Comunque, ecco il dettaglio dei costi della missione della delegazione municipale composta da:

  • sindaco, giunta e funzionari a Barcelona Smart City Expo World Congress imputati totalmente sul Pon Metro alle voci di costo. Disseminazione e Comunicazione, che rappresenta una spesa obbligatoria di queste misure comunitarie.

Per quanto riguarda le partecipate municipali i costi sono a carico delle rispettive società… , eccoli i costi per singolo componente delle delegazione comprensivi di volo, hotel, trasporti locali e vitto:

  • sindaco De Luca € 949;
  • vicesindaco Mondello € 946;
  • Assessore Previti € 842,
  • Assessore Calafiore € 852.

Funzionari comunali Ced:

  • RUP Mesmart Accolla € 980;
  • Caridi € 925, Lembo € 933;
  • Giorgianni € 923.

Partecipate:

  • Amam: pres. Puccio € 930 e membro cda Cicala € 930;
  • Atm: Pres. Campagna € 763.

I costi dei nostri familiari che ci hanno accompagnato sono stati integralmente pagati di tasca nostra!

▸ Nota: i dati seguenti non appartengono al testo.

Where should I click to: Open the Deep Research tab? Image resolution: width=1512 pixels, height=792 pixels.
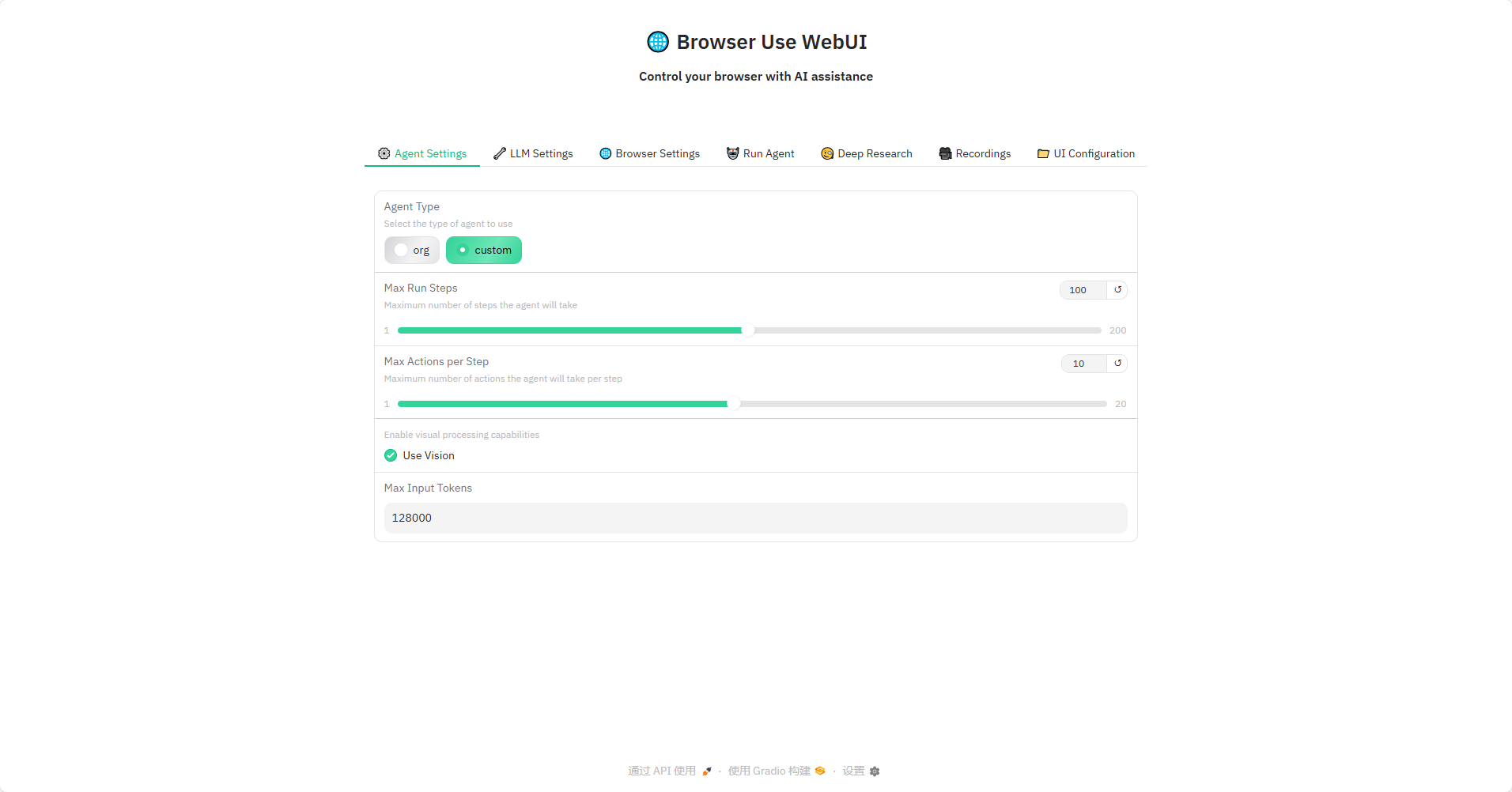click(x=867, y=153)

“La strategia di comunicazione e disseminazione dei nostri progetti sulle autorità nazionali ed europee è stata fondamentale per invertire le regole: in qualità di Sindaco e Presidente di una Città Metropolitana ho preteso di non subire più regole e misure di finanziamento preconfezionate che omologano la spesa per tutti i beneficiari, ma voglio giocare un ruolo da protagonista nel decidere come effettuare la spesa per risolvere i fabbisogni reali del mio territorio”.

“Quante città hanno indirizzato la spesa degli Assi 3 e 4 sulle baracche? Nessuna! Ma io invece di spendere le risorse per realizzare utili ma non prioritari centri sociali e alfabetizzare i rom ho voluto contribuire a risolvere una piaga vergognosa che si protraeva da quasi 100 anni. Ho chiesto ai mie assessori e funzionari di spingere l’acceleratore sulle procedure di spesa e da ultima città del 2017 siamo balzati ai primi posti delle Città Metropolitane nel 2019 in termini di performance finanziaria e per questo abbiamo beneficiato di una soglia premiale di oltre 5 milioni di euro che ho destinato a tirocini formativi, borse lavoro e asili nido”.

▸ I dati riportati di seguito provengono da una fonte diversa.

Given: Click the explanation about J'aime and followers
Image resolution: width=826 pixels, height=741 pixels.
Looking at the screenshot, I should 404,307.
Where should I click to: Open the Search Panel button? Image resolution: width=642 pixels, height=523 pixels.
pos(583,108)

“Ed è per questo motivo che Carlotta Previti è stata convocata in Commissione Bilancio del Parlamento Europeo l’11 aprile 2019 per scrivere un emendamento alla normativa sulla programmazione dei fondi europei 2021-2027. E lei per conto mio ha chiesto più poteri alle autorità urbane nel programmare le linee di indirizzo, maggiore autonomia di spesa e meno controlli di audit per gli enti più virtuosi perché solo gli enti locali conoscono realmente il loro territorio in termini di fabbisogni”!

“E a Barcellona abbiamo continuato la nostra azione con una pressante lobby su tutte le autorità urbane italiane ed europee presenti ad Expo per lanciare questa sfida. Ada Colau sindaco di Barcelona ha voluto conoscermi invitando solo me in rappresentanza delle Autorità Urbane italiane e sapere cosa le ho chiesto nel corso del vertice dei Sindaci Europei? La creazione di una Federazione autonoma delle Autorità Urbane d’Europa, maggiori poteri e autonomia per i sindaci sulla programmazione 2021-2027 e un adeguamento della normativa sulle P.A. che oggi rappresenta un freno al processo di innovazione tecnologica in ottica Smart City. Lei mi è stata subito accanto e la notte stessa ho mandato una mail a tutte le autorità urbane presenti ad Expo per una riunione in cui ho proposto la firma di una Declaration SMART CITIES in ottica europea”.

L’entusiasmo dimostrato da tutte le Città ed autorità urbane federate sulla rete OASC (Open Agile Smart Cities) mi ha confermato che i sindaci sono pronti: “abbiamo concordato di firmare tutti la Declaration sulle Smart Cities in sessione plenaria il 31 gennaio 2020 a Porto. La Declaration SMART CITIES verrà portata all’attenzione della Commissione Europea nell’ambito di Eurocities. Ecco l’entusiasmante risultato raggiunto in tre giorni da chi investe sulla propria città con cuore e passione credendo fino in fondo alla propria missione con profondo spirito di servizio”.